Benefits and challenges of an area-based approach to programming

The aid sector in Sudan continues to look for ways to navigate the challenges of delivering assistance in a volatile context, support ‘hard-to-reach’ populations, manage relationships with authorities at multiple levels, and work in a complementary, supportive way with local responders and populations. This complex effort requires new approaches to how aid actors understand the context, work together, and respond to needs and vulnerability of crisis-affected populations. 

Area-based approaches can offer some solutions. By area-based approaches, we mean programming that is organised geographically around an identified set of interacting population groups, is multi-sectoral and holistic in its approach, and uses participatory methods to involve the affected population in the design and implementation of the programmes.1 

Aid responses have tested different approaches to this area-based model2 and lessons learnt can be identified from contexts such as South Sudan, where these approaches have been tested over the past five years.  

Drawing on these lessons, this piece introduces the potential benefits and drawbacks that an area-based approach could have for Sudan and reflects on how we could start moving towards such a model. 

What are the benefits and challenges of area-based approach?  

Potential benefits of area-based approaches in the Sudan context include: 

  • An aid response that is locally managed and uses participatory methods will be able to involve a greater number of local stakeholders in a more meaningful way, including local officials, community-based organisations/civil society organisations, first responders, and communities. This helps the aid sector make good on its commitments around localisation and accountability to affected populations. 
  • Decentralised decision-making means that decisions are more contextualised, more timely, and are made with greater involvement of local communities.  
  • The participation of local communities and existing community structures can enable a longer-term strategy to aid delivery, more institutional memory, and more coherence within the aid sector.  
  • If set up appropriately, it can draw on multiple organisational skillsets and sectors in a collaborative, rather than siloed way. 
  • The multi-sectoral approach is well-suited to enable humanitarian-development-peacebuilding (HDP) collaboration, as aid actors from different sectors develop and act on shared goals in partnership with the community. This may be most effective when these are organised around one or more collective goals, for example, durable solutions, natural resource management, or a peace process. 
  • There are potential cost savings around shared infrastructure and security, depending on the set up. 

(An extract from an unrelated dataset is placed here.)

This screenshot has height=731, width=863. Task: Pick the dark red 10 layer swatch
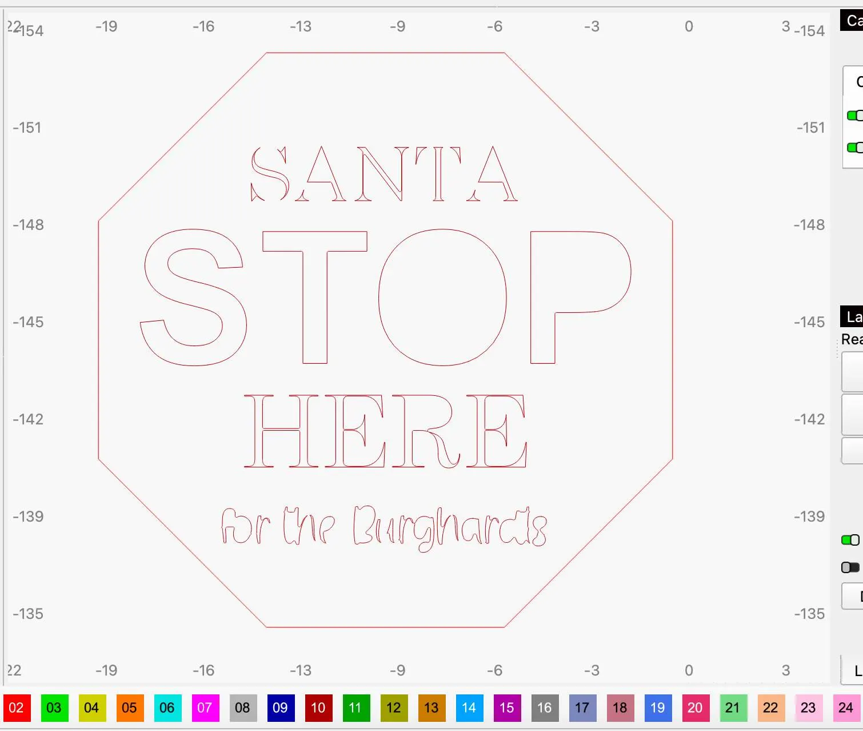point(318,708)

However, there are also challenges that area-based approaches can face: 

  • It is important to get the architecture and incentives right. Donors and designers must ensure that implementing organisations are incentivised and enabled to share information and work collaboratively toward the programme’s goals. 
  • There are likely to be additional costs associated with coordination, collaboration, learning, and adaptation. 
  • Ensuring downward accountability is always a challenge in the aid sector. This is supported by decentralised decision-making and building organisational capacities for engagement and outreach. 
  • Finally, managing competition can be challenging. Large organisations may naturally dominate the landscape, which can undermine the programmatic goals around local participation and multi-sectoral collaboration. Donors’ criteria for partner selection should include the quality of organisations’ local relationships, ability to collaborate, and contextual knowledge. 

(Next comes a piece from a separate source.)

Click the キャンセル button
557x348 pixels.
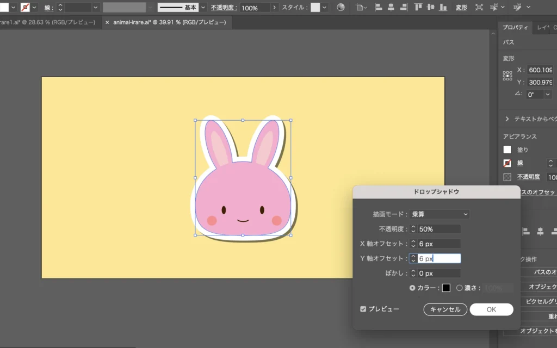click(x=445, y=309)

Some thoughts on how to do it 

When designing an area-based approach to delivering aid in Sudan, consider the following: 

  • Areas should not be defined based on administrative boundaries, but around social and natural resource eco-systems – groups that compete or collaborate politically or over resources.3 This is already happening naturally in some areas of Sudan due to access constraints. 
  • Contextual analysis of the ‘area’ should be done on a rolling, ongoing basis to ensure aid programmes are well-adapted, effective, and conflict-sensitive. 
  • Donors and programme designers should ensure that there are mechanisms and funding for collective analysis, meaningful principles, and learning at the area level. Accountability around these functions should exist, but need not be punitive. Alternatives include feedback loops that enable transparency, learning and adaptation. 
  • Aid actors should ensure that collaboration, rather than competition, is rewarded and that one set of actors does not dominate the funding and planning space.  
  • A ‘neutral’ management actor that does not compete for project funding may need to be set up at the area level, outside of the UN or NGO or state structures, to organise the strategy, planning, analysis and coordination with all stakeholders. 
  • An adaptive approach must be used, with evolving objectives and analysis, and strong linkages to policy and diplomacy. 

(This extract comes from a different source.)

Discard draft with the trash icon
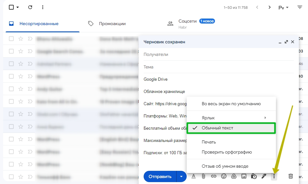308x184 pixels. [290, 176]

Transitioning to more of an area-based approach will require leadership and some amount of intellectual and institutional investment. By its nature, it requires a contextually-driven approach. With access and operational constraints already pushing the aid sector in in this direction, it is vital that aid actors in Sudan learn from experiences in other contexts and take a proactive, deliberate and principled approach to alternative models.